Editor’s note: We kicked off our first annual Food Loves Tech event last summer in Chelsea—here’s a recap. We’re bringing a taste of the food and farming future back this year, but just across the East River at Industry City. Leading up to the event, this story is part of an ongoing series about technology’s effects on our food supply.
We all know that selecting a wine is frequently daunting. If we’re being honest, many of us choose based on label and familiarly with the varietal (Chardonnay, Pinot Noir, etc.), which means that for the most part, we’re not trying new things.
This is why Vijay Manwani, a self-proclaimed “recovering wine snob,” saw an opportunity to influence new and established wine drinkers with the help of his friend and master sommelier Michael Meagher. Together they lead Kuvée: a business making a dispenser that attaches to their custom FreshPour bottles with an airtight seal. The dispenser reads the bottle’s barcode and then displays the wine’s name, detailed about the vineyard, tasting notes and the option to order more bottle(s) directly from the dispenser. The dispenser also suggests food pairings, offers tips and tricks and recommends new wines based on your tastes. With their packaging system, all wines are meant to taste as good on day one as they do on day 30.

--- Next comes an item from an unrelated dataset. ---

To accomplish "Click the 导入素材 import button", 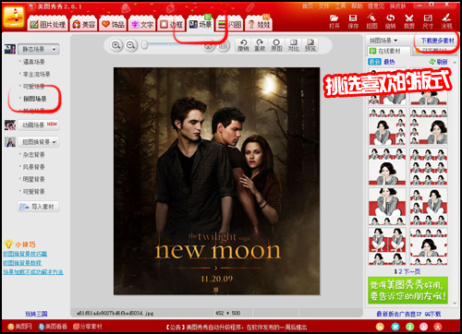I will coord(38,207).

This design also lends itself to discovering new wines while limiting waste. By snapping the bottle into the dispenser, you can enjoy a single glass of a Syrah-Shiraz blend one evening and an oaky Chardonnay the next without worrying the remainder of the bottle will be poured down your kitchen sink. The dispenser attaches to the airtight wine bottle, allowing users to experiment with different wines throughout a meal without worrying about not finishing the entire bottle within the day.

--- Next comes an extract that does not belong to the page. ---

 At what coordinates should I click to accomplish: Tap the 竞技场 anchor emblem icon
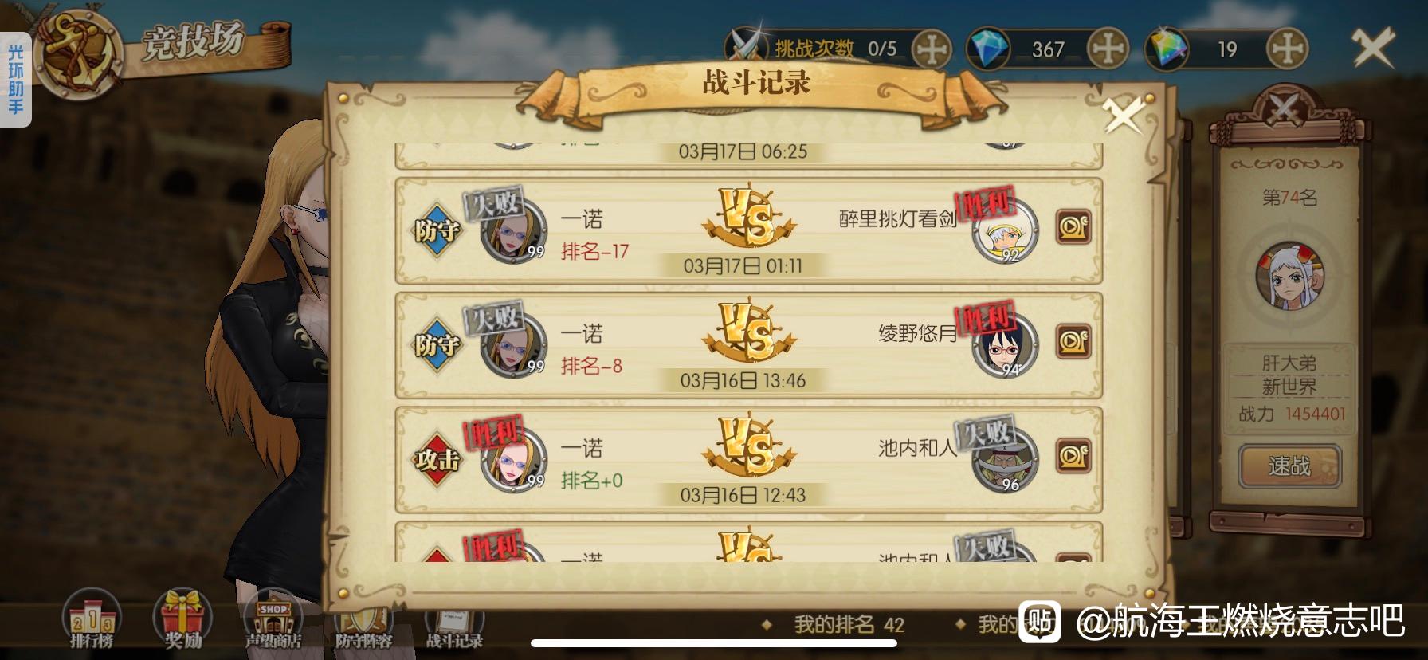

Manwani approached Meagher in early 2015 about Kuvée just as Meagher started to consider new sommelier opportunities outside of restaurants. They were motivated by the average wine drinker who knows little about wine but is eager to try new things and increase their knowledge. They also wanted customers to not feel like they have to drink an entire bottle before it goes bad.
I had the opportunity to sip and slurp wine from a Kuvée dispenser with Meager. While there’s room to improve the dispenser design, the day ten reds and whites we tried tasted as if they’d just been opened. Not being terribly knowledgeable about what we were drinking, Meager let the dispenser do the talking with its built-in screen that offered tasting notes and information about the wine’s producer. It indeed provided a judgement-free education as well as taste-based recommendations. Kuvée has potential to become a tech-geek’s favorite new kitchen gadget.